Questo orizzonte incentrato sulla ripresa della logica del servizio su basi di solidarietà sociale, come giudice amministrativo, chiamato in concrete vicende ad assicurare l’effettività del valore del buon andamento dell’amministrazione, mi sembra importante ricordarlo.
Ma la realtà non va nel senso che sarebbe auspicabile.
Le conseguenze negative della crescente conflittualità sociale e giudiziaria in materia di salute sono note. I dati che riguardano la fine del secolo scorso e il primo decennio di quello attuale mettono in evidenza come il numero di denunce per responsabilità professionale medica si sia più che triplicato, con una concomitante forte crescita del costo dei risarcimenti.
Che si tratti di un aumento di conflittualità “pura”, segno del crescere di una tensione che non ha altri luoghi di emersione, appare evidente dall’esito delle controversie: il 95% dei procedimenti penali si conclude con un proscioglimento, mentre in sede civile le richieste di risarcimento vengono accolte solo nel 34% dei casi.

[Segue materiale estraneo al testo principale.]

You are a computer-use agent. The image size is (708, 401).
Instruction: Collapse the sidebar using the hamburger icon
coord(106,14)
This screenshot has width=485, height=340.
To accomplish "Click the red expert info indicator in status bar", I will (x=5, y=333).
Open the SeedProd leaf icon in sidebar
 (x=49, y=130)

In corrispondenza di ciò si fa strada l’approccio cosiddetto di medicina difensiva, che descrive tutte quelle pratiche poste in essere per scongiurare un addebito di responsabilità da parte dei professionisti medici e che intacca gravemente l’appropriatezza nell’impiego dei mezzi di accertamento diagnostico e di trattamento medico.
A tradire l’approccio difensivo è anche la resistenza di molti medici a rispondere positivamente alle richieste di quei pazienti che intendono legittimamente rinunciare alle cure in corso in una fase terminale della propria vita. Anche qui il medico, solo di fronte al paziente che chiede l’interruzione di un trattamento vitale, spesso preferisce non esporsi, non rischiare di essere chiamato poi a dover dar conto di una morte per ritardare la quale non è stato fatto tutto il possibile.

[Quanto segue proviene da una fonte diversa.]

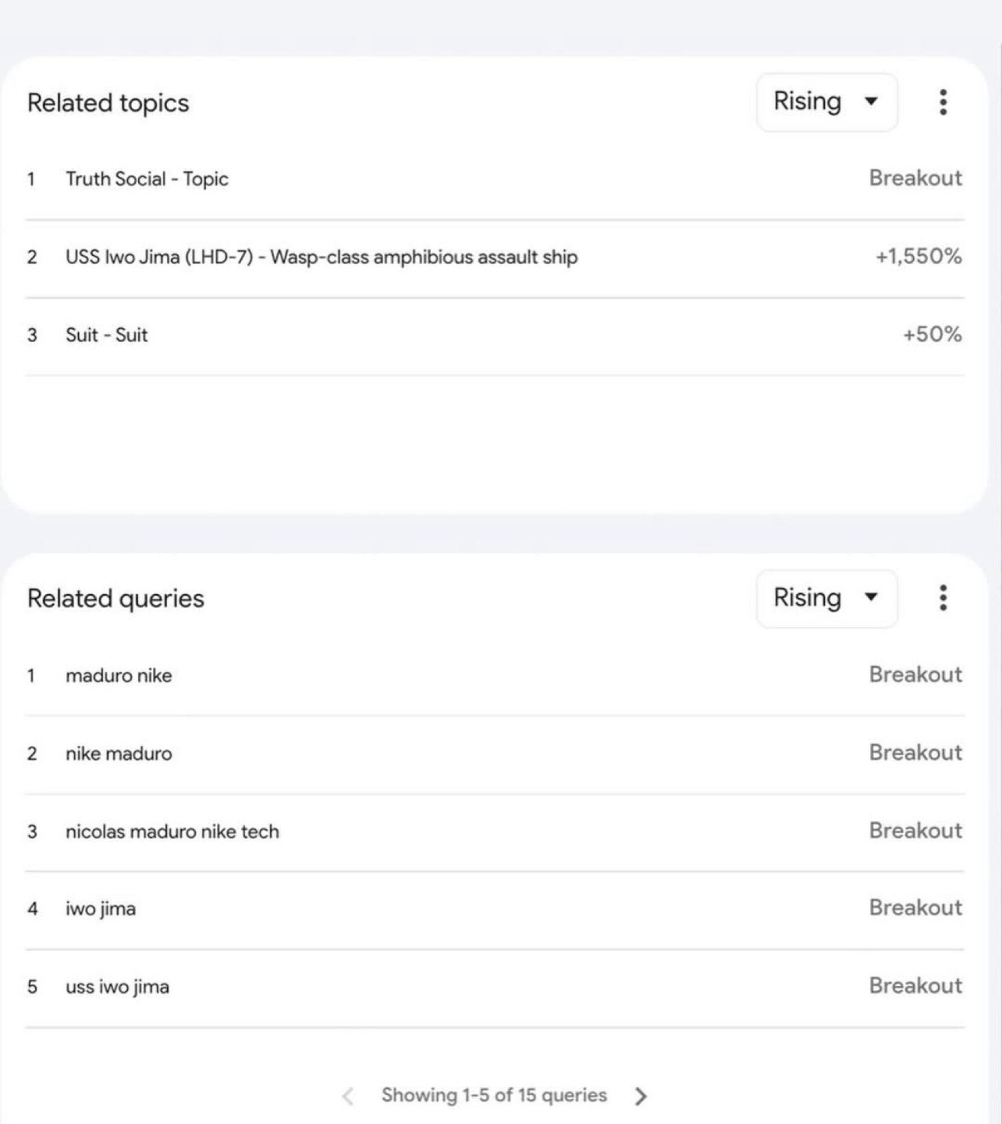The height and width of the screenshot is (1124, 1002).
Task: Click 'Showing 1-5 of 15 queries' text
Action: click(494, 1095)
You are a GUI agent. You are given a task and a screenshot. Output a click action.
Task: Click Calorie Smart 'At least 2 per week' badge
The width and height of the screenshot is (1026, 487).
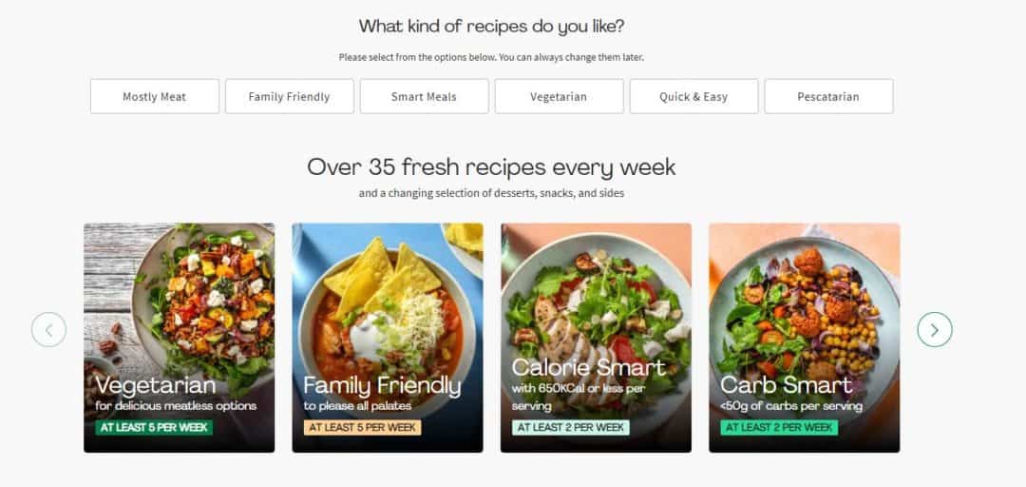[x=571, y=427]
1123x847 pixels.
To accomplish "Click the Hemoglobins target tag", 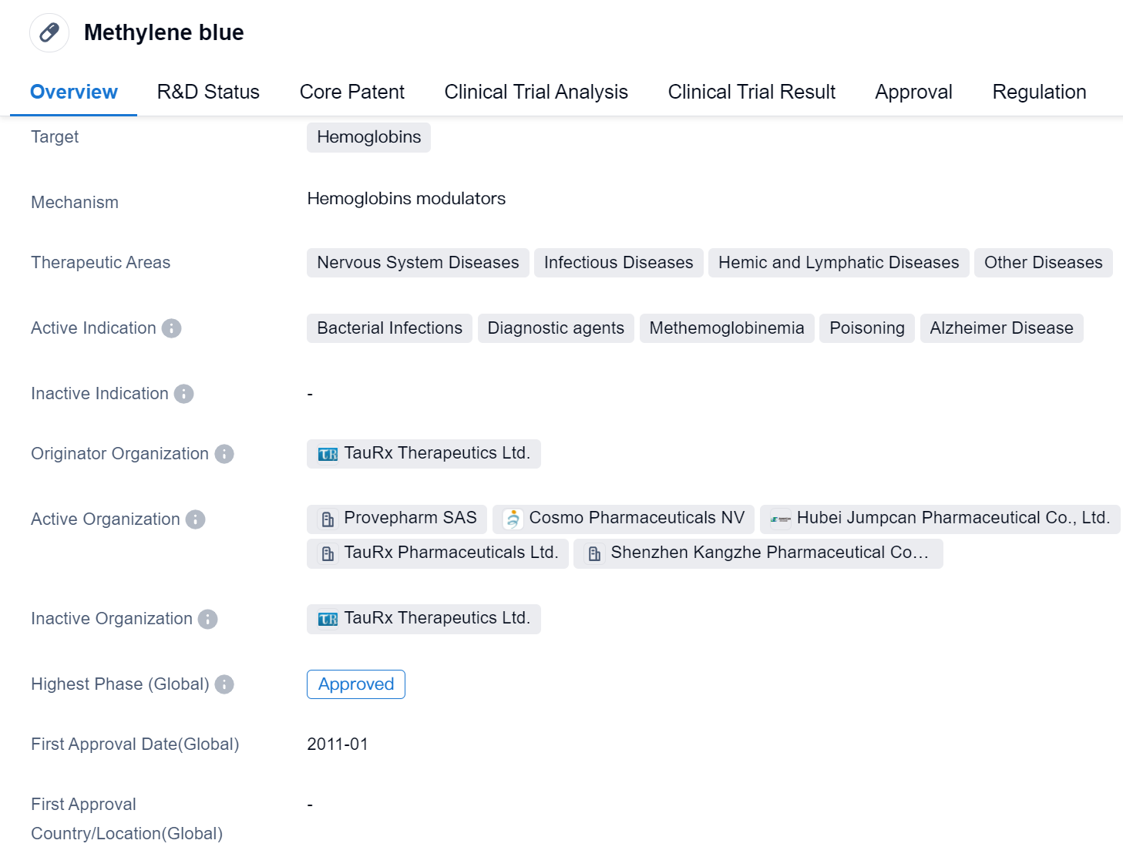I will [368, 137].
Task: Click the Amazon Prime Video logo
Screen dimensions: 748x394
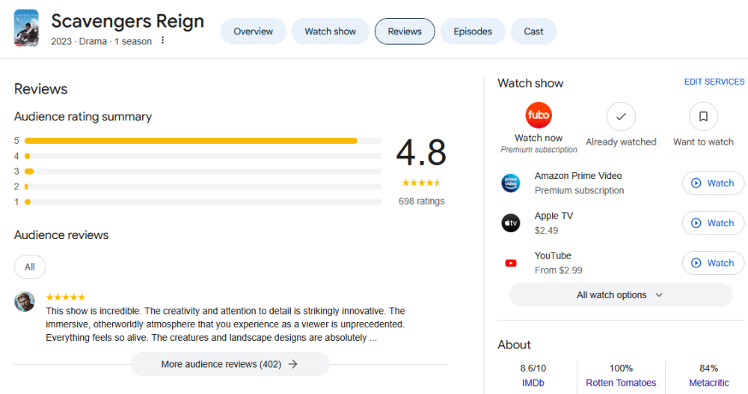Action: click(510, 184)
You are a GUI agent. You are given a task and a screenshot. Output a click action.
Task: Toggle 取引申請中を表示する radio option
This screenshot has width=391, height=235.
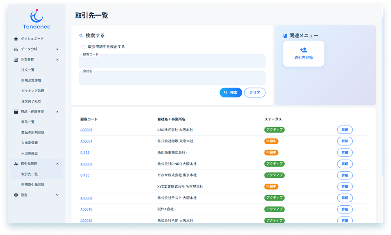click(83, 47)
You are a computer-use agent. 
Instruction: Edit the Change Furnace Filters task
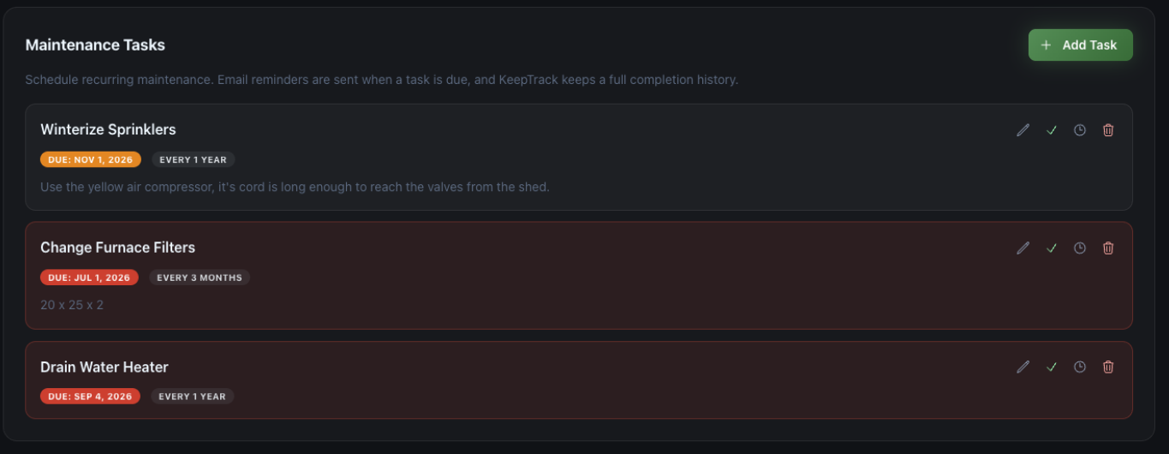point(1023,248)
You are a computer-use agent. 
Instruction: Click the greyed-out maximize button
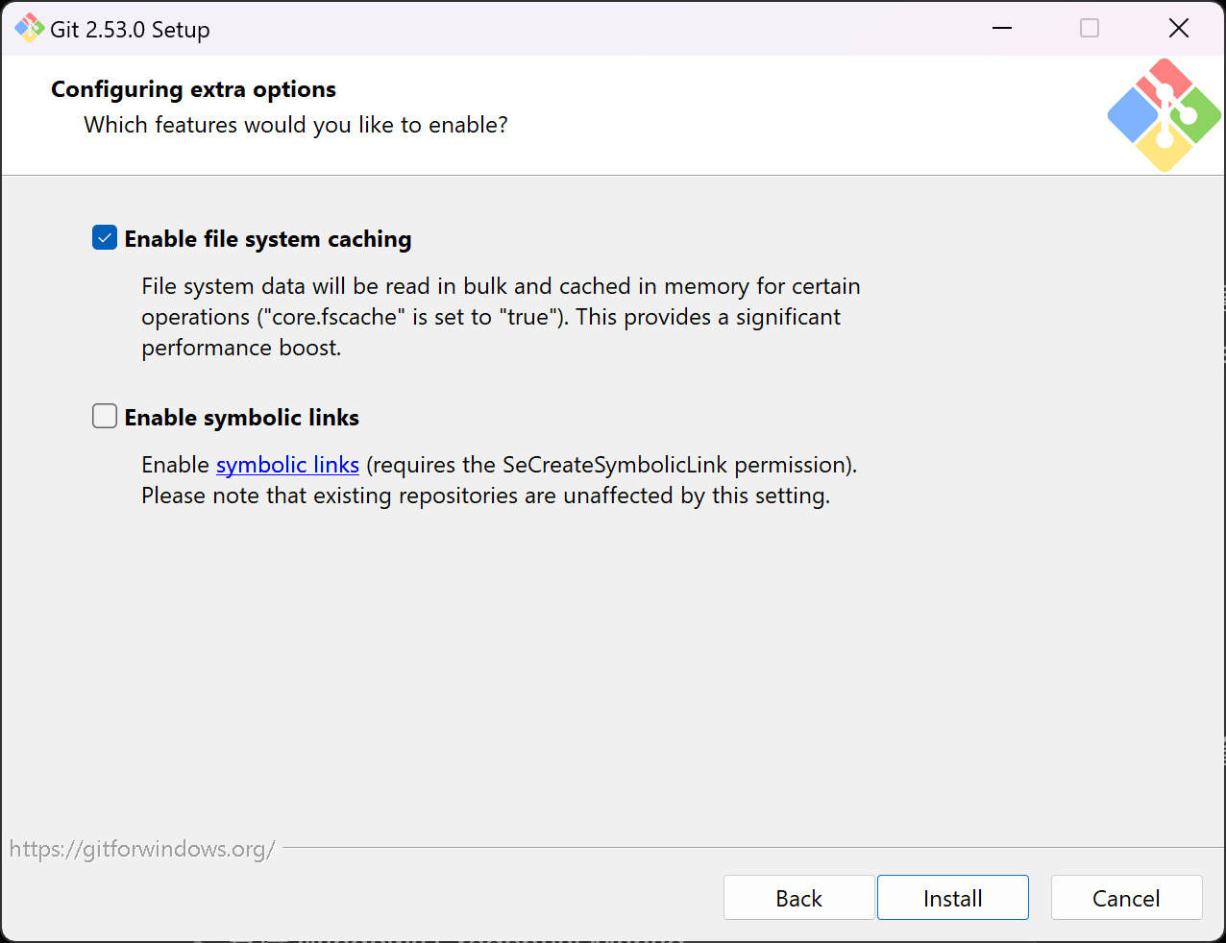pyautogui.click(x=1090, y=29)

Altre difficoltà emergono in connessione alla crisi economica.
Si tratta del c.d. mito della quadratura dei conti (nel dibattito pubblico spesso legato ai parametri europei di controllo della finanza pubblica), una lettura puramente aziendalistica del diritto sanitario, che tende a diffondersi fra aziendalisti ed economisti non specializzati, tale per cui il Servizio Sanitario Nazionale dovrebbe avere tale equilibrio come principale obiettivo da raggiungere e non come un vincolo da rispettare.